**Directions for this task:** Collect every line in the entries below that contains the word "option".

**Entries supplied:**
────

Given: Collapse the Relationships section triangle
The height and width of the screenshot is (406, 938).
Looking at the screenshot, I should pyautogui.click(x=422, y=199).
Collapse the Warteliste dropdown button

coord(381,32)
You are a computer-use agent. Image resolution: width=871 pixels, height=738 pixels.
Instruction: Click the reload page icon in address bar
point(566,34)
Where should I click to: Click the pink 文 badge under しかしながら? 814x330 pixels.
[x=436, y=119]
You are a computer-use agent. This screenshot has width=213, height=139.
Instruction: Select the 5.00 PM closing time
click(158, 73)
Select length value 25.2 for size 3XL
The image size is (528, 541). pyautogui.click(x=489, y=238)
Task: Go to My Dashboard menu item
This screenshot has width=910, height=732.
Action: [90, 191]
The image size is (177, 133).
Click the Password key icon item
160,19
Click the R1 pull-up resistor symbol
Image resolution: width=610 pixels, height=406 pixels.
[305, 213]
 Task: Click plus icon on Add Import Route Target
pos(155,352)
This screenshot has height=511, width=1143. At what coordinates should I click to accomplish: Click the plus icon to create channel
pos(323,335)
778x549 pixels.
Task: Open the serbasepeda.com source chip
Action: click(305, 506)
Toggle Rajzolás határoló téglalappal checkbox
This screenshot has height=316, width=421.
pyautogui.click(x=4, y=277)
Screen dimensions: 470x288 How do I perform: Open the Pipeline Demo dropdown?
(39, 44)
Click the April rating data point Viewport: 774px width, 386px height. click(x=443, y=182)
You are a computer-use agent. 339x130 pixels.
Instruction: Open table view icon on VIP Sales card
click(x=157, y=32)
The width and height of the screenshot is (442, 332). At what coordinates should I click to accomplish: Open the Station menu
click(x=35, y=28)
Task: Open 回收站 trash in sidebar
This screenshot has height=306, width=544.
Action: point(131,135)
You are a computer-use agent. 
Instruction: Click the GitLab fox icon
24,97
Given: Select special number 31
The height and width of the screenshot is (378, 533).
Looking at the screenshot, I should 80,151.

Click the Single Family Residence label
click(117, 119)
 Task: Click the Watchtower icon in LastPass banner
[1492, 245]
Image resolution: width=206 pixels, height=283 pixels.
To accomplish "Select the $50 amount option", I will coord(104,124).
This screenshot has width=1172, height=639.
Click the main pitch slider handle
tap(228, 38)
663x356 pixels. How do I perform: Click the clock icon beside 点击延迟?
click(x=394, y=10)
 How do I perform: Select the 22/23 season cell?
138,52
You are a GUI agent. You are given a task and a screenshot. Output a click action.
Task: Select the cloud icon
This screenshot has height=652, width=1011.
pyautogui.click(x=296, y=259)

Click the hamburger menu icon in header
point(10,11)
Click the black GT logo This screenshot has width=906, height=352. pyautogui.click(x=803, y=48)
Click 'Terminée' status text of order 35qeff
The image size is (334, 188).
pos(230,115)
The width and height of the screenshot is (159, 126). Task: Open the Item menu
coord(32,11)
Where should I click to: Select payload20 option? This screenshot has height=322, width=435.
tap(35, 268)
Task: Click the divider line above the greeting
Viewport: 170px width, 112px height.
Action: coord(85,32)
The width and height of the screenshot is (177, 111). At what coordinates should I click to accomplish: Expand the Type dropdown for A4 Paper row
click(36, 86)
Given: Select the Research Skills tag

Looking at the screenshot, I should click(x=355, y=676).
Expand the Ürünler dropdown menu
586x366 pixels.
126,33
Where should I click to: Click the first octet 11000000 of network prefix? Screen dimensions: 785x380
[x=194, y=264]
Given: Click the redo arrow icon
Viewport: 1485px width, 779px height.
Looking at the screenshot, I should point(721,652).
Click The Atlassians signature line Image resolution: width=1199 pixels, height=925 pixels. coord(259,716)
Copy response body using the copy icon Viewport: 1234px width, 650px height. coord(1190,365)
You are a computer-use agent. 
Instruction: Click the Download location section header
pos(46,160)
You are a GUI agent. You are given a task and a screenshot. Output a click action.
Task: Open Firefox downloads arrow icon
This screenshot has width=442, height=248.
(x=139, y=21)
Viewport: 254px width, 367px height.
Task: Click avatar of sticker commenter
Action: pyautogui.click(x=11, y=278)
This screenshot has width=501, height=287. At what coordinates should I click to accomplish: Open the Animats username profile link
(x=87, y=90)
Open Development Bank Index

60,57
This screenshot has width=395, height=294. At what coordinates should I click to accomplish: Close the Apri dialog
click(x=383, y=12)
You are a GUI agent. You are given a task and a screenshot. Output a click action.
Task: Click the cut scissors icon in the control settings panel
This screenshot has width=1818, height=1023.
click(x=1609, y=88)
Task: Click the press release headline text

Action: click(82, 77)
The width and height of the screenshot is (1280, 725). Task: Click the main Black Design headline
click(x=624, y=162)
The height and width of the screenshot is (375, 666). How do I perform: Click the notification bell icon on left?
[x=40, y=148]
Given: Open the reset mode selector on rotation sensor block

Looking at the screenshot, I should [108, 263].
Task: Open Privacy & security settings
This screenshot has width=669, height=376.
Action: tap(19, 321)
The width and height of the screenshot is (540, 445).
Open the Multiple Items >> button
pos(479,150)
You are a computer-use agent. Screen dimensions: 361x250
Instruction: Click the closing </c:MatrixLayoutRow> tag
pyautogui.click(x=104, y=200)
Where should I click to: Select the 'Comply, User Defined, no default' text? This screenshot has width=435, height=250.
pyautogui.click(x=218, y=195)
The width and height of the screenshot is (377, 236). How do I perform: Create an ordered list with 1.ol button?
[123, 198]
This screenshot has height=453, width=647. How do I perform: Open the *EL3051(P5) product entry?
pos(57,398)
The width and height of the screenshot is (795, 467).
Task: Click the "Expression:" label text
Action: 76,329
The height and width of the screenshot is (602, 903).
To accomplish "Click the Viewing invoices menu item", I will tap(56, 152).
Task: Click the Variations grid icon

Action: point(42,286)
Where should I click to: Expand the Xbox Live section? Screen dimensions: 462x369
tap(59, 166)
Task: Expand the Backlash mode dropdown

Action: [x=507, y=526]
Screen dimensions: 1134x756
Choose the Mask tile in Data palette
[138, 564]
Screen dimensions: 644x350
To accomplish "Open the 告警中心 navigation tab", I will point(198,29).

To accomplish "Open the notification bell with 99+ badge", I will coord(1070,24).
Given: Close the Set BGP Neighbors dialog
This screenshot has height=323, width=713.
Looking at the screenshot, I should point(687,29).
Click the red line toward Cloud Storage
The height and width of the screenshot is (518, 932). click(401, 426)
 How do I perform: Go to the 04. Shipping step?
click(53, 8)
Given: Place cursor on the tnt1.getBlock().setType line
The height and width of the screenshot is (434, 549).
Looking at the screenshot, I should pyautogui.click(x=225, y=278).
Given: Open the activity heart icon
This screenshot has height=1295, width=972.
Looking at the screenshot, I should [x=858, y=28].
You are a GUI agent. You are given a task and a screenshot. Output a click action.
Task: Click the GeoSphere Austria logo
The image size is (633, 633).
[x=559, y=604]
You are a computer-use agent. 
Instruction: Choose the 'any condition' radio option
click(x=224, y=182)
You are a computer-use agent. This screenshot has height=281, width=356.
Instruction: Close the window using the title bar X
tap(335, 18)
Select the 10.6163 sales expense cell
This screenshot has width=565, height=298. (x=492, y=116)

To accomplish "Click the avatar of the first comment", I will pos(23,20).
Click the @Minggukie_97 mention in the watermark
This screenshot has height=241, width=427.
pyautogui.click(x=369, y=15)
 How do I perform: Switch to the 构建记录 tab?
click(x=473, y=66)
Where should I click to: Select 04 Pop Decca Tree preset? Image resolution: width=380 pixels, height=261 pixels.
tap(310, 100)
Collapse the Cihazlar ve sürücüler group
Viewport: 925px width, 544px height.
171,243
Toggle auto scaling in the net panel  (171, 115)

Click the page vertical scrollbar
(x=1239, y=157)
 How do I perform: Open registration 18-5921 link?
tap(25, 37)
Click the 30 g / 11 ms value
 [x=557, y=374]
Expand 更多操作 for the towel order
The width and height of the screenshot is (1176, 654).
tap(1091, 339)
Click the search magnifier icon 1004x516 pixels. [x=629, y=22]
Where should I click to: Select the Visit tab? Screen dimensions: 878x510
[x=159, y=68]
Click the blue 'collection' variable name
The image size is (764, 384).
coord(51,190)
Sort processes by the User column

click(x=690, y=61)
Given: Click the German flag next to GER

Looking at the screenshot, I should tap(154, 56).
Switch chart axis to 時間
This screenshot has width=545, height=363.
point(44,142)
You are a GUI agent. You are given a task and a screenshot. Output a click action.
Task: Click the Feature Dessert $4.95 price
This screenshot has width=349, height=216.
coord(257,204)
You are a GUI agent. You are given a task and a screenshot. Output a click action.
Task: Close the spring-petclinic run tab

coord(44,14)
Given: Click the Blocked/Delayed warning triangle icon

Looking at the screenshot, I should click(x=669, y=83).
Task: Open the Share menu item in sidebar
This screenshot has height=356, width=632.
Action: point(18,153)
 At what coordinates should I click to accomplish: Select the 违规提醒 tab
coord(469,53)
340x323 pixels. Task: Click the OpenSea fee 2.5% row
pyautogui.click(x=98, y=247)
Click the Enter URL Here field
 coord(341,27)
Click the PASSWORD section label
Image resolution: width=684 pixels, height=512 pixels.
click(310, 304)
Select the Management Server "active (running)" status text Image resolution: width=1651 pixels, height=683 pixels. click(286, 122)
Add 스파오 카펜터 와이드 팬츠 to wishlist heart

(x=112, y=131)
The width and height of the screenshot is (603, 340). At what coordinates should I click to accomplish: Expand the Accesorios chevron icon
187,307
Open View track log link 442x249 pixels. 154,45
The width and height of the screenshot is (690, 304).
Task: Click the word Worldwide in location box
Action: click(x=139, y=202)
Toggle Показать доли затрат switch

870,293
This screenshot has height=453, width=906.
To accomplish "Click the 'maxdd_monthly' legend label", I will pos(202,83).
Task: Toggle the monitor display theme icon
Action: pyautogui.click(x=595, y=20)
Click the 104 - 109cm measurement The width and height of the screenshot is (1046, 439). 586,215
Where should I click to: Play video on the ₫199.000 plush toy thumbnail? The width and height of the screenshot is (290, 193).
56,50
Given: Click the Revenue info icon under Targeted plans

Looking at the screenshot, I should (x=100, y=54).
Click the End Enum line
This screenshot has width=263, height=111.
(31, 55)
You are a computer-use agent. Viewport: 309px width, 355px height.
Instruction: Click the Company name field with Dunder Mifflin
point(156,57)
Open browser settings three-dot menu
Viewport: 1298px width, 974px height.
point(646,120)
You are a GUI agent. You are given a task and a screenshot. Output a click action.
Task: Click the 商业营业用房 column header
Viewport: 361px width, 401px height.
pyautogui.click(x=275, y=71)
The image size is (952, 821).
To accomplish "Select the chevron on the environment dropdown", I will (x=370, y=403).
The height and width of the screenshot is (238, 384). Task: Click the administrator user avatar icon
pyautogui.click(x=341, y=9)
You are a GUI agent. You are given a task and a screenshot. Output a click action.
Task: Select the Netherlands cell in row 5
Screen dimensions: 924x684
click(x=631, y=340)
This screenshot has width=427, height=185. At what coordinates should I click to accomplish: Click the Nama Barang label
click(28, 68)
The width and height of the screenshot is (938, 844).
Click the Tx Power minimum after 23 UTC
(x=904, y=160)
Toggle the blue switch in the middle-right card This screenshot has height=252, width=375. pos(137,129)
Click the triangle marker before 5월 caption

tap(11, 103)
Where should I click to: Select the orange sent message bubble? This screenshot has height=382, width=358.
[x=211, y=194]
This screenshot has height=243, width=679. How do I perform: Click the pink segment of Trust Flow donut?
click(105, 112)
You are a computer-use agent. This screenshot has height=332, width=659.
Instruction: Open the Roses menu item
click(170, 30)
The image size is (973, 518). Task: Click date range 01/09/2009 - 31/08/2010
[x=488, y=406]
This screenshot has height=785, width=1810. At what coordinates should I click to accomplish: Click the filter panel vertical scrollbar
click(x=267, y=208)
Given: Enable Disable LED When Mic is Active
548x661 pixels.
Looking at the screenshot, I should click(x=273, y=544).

────

**Solution to this problem:**
To accomplish "Select the $50 amount option", I will coord(104,124).
Where should I click to: Select payload20 option? This screenshot has height=322, width=435.
Instruction: Choose the 'any condition' radio option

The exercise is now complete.